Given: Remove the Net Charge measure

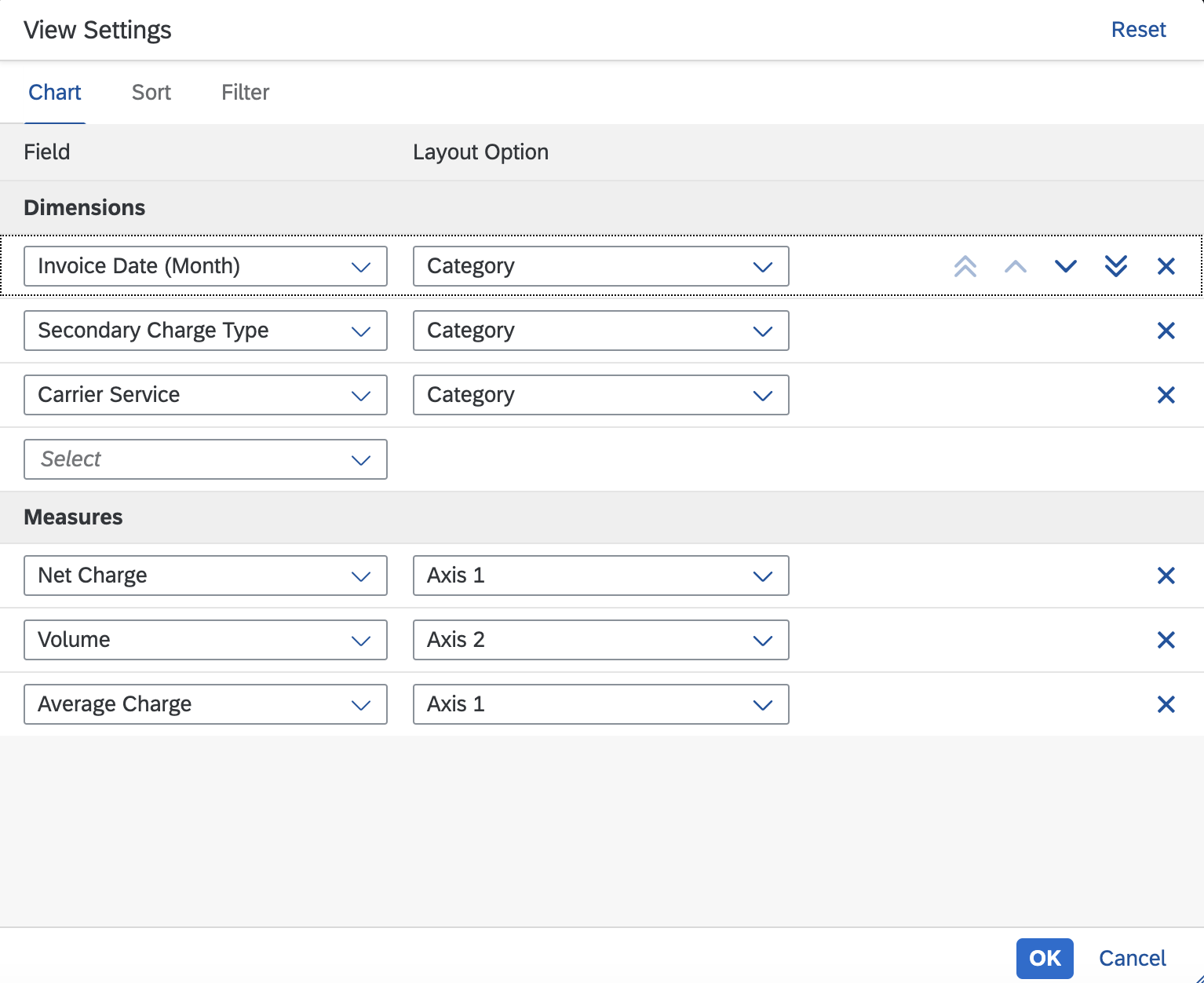Looking at the screenshot, I should pos(1166,576).
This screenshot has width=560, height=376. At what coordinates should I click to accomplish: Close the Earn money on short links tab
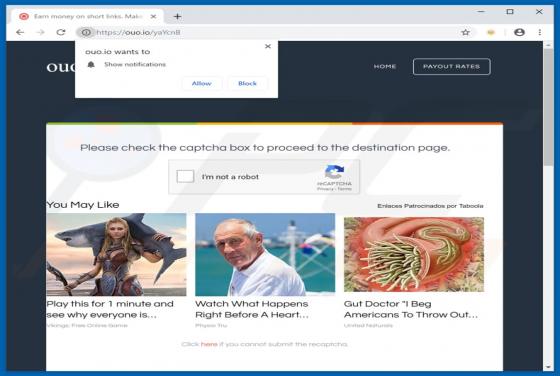pos(153,16)
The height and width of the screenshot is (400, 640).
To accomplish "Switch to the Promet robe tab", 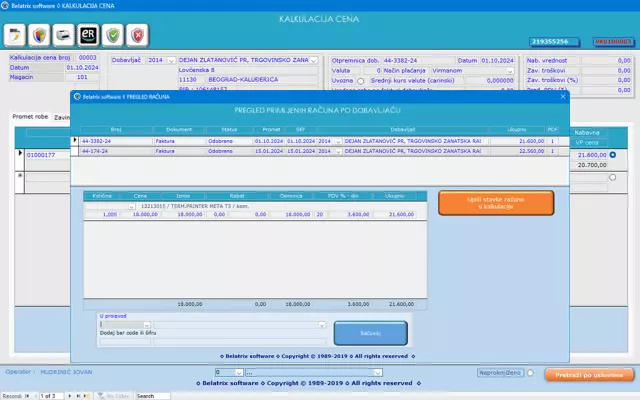I will click(x=29, y=117).
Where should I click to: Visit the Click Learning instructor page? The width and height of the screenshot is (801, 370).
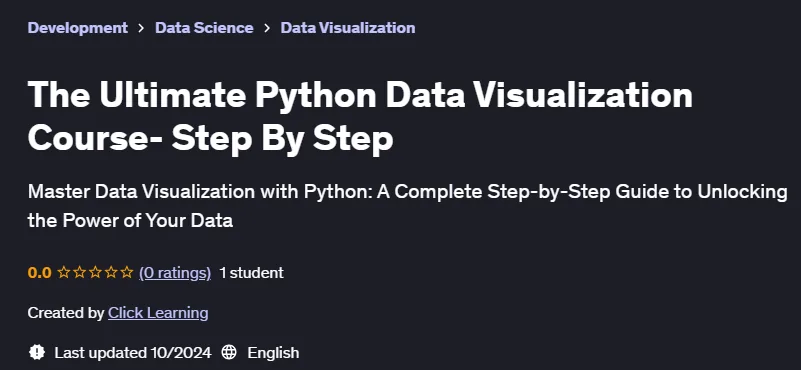click(158, 313)
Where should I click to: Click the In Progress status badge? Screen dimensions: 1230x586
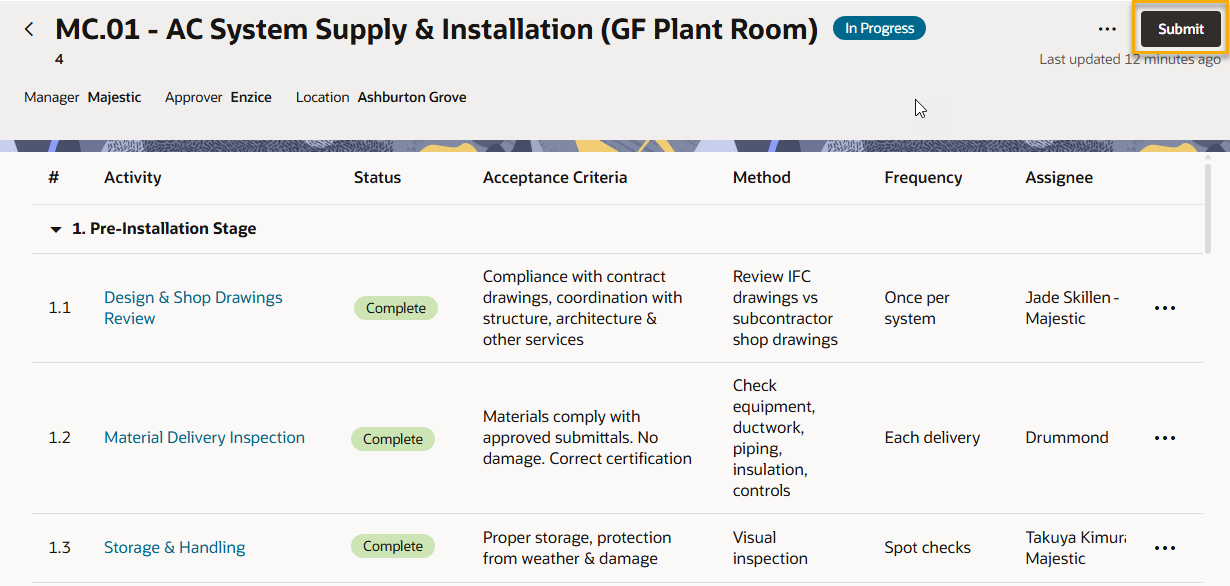[x=879, y=28]
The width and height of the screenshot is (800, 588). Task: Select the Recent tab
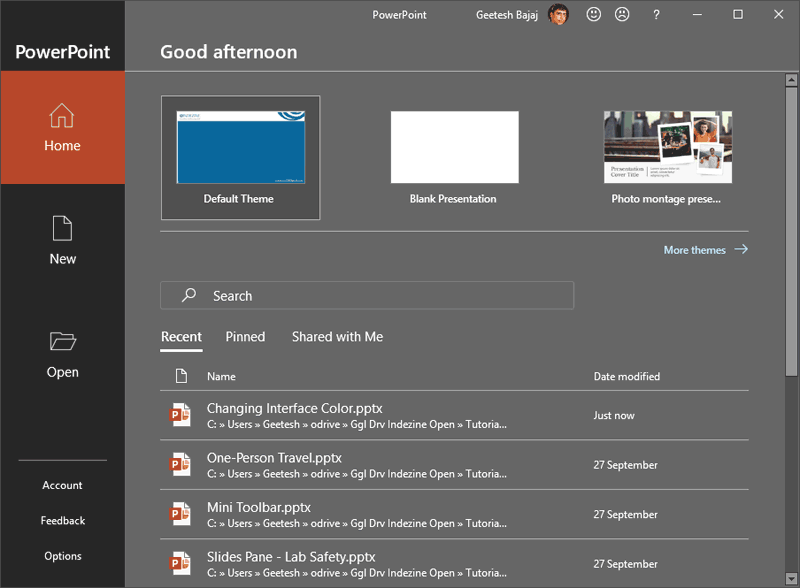coord(181,337)
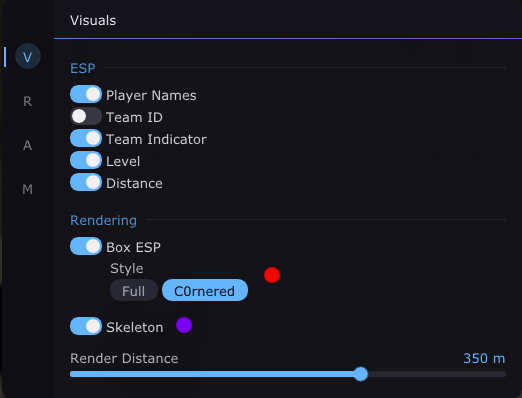The image size is (522, 398).
Task: Open the red Box ESP color swatch
Action: (x=272, y=275)
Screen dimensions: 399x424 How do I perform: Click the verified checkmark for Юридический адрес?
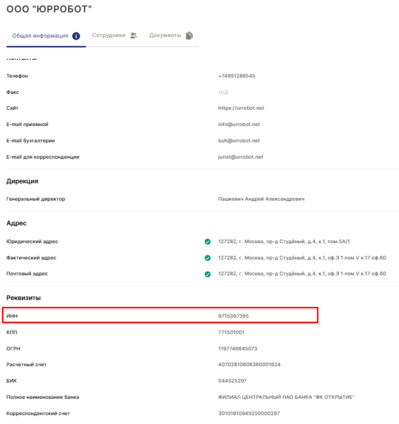coord(207,242)
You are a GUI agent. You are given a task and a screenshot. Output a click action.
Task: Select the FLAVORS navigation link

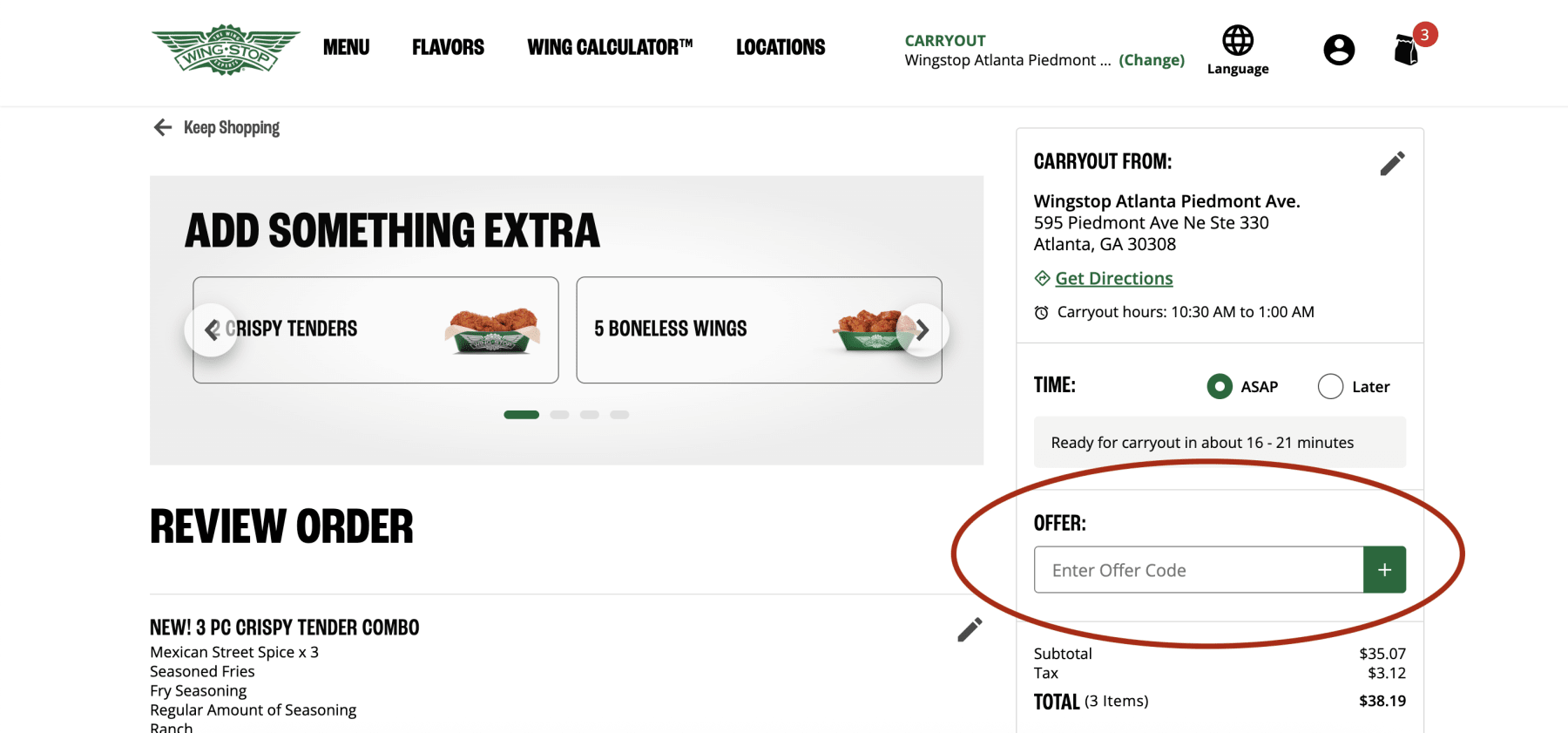448,47
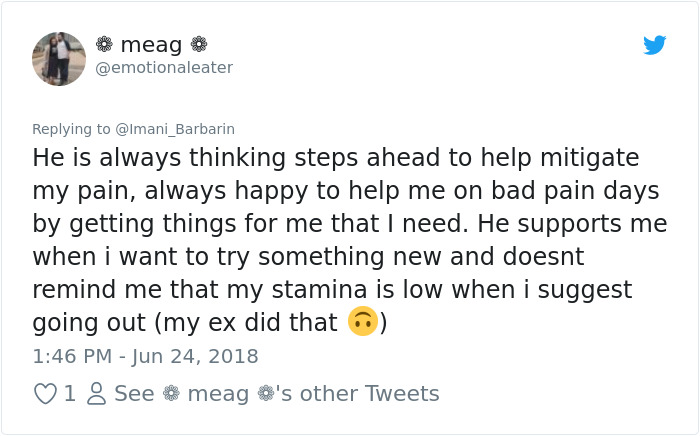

→ **YOUR ASSIGNMENT**
Write the lines out again exactly, beginning at the one containing "Where should I click to: Click" and ending with the last line of the entries, but without any pictures.

→ **ANSWER TO THE PROBLEM**
Where should I click to: Click the In Progress status badge? Screen dimensions: 1230x586
[x=879, y=28]
The width and height of the screenshot is (800, 588). Task: Select the Recent tab
coord(181,337)
The image size is (522, 398).
Task: Open the red Box ESP color swatch
Action: (x=272, y=275)
Screen dimensions: 399x424 How do I perform: Click the verified checkmark for Юридический адрес?
coord(207,242)
You are a GUI agent. You are given a task and a screenshot. Output a click action.
Task: Select the FLAVORS navigation link

448,47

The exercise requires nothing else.